2 – Tenha uma rotina de cuidados

Já entendeu que os cuidados com a barba são diários, certo? Então, crie uma rotina: lave os pelos diariamente com um shampoo para barba — ou pelo menos dia sim, dia não, alternando a lavagem completa com limpeza com água morna. NÃO use o shampoo ou condicionador para cabelos, por favor! Sua barba agradece.

O ato de hidratar a barba deve acontecer preferencialmente depois do banho, mas com os pelos secos. O óleo ou um balm hidratante ajuda muito os fios, principalmente se for aplicado massageando-os. Ah! Use um bom pente para barba, de preferência de madeira. Fazendo isso todos os dias, com certeza você já vai perceber a diferença no seu tipo de barba.

3 – Coma vegetais e faça exercícios

Abandone os hambúrgueres, o bacon, o excesso de álcool e o fumo (é isso mesmo, campeão!). O sedentarismo e a má alimentação são algumas das principais causas para a barba falhada, além de fatores externos como poluição e raios solares.
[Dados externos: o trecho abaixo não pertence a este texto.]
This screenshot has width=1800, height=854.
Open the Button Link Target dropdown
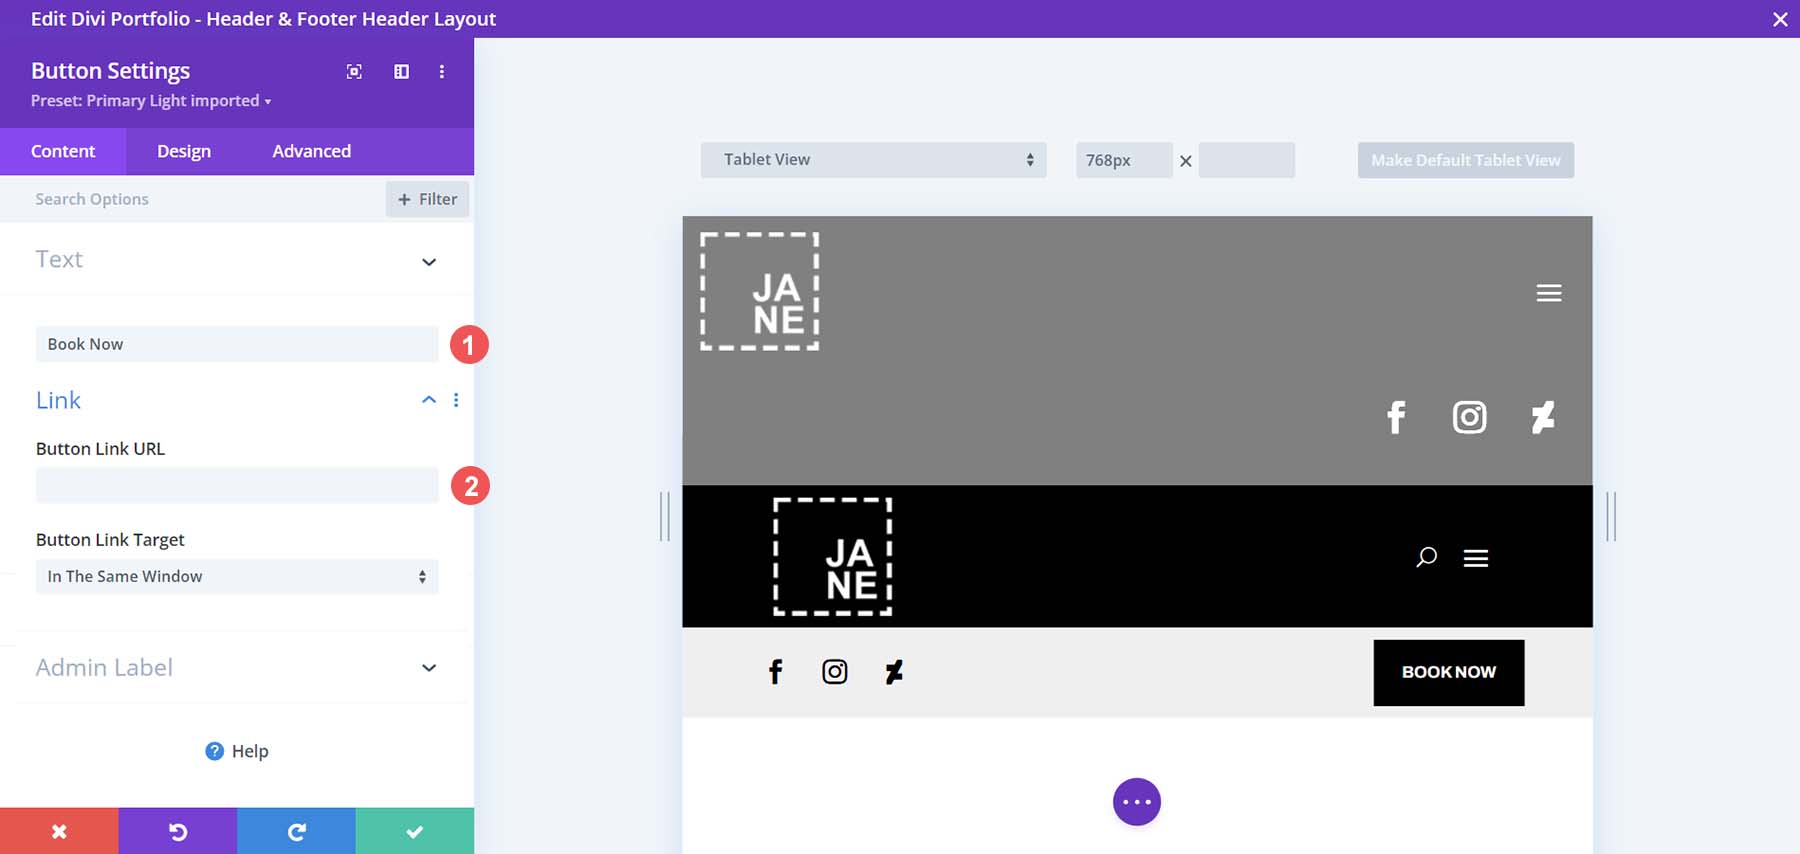tap(237, 577)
E aos caras que praticam exercícios físicos, parabéns! A melhora na circulação aumenta o nível de testosterona, assim como o consumo de vitaminas A, C, E e do complexo B proporciona inúmeros benefícios para a pele e para os pelos – se conseguir consumir Biotina, melhor ainda!

Barba

4 – Faça a suplementação com colágeno e vitaminas

Sim, colágeno hidrolisado. O consumo dessa proteína deve fazer parte da sua rotina diária. O colágeno possui inúmeros benefícios, desde melhorar sua aparência (pele, cabelos e unhas são os exemplos mais comuns) até beneficiar a saúde do seu corpo (protege as cartilagens, articulações e tendões – ideal para você que pratica atividades físicas). Além disso, são excelentes e podem melhorar e muito os pelos para uma barba de responsa!
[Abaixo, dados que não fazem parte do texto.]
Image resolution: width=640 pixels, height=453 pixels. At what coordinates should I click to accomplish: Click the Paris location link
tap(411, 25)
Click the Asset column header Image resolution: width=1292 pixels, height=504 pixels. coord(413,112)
Cara, você precisa – e muito – utilizar! Você vai se surpreender igual a este que vos escreve. Mas não vá pensando que é da noite para o dia, viu!? Comece HOJE! Tome colágeno diariamente por 2 meses – os efeitos são incríveis. Mas preste atenção: existem colágenos de todos os tipos. Prefira utilizar aquele que tem as vitaminas necessárias e, no mínimo, 10g de colágeno, além de 100% das necessidades diárias de Biotina, Zinco, Cobre e Manganês!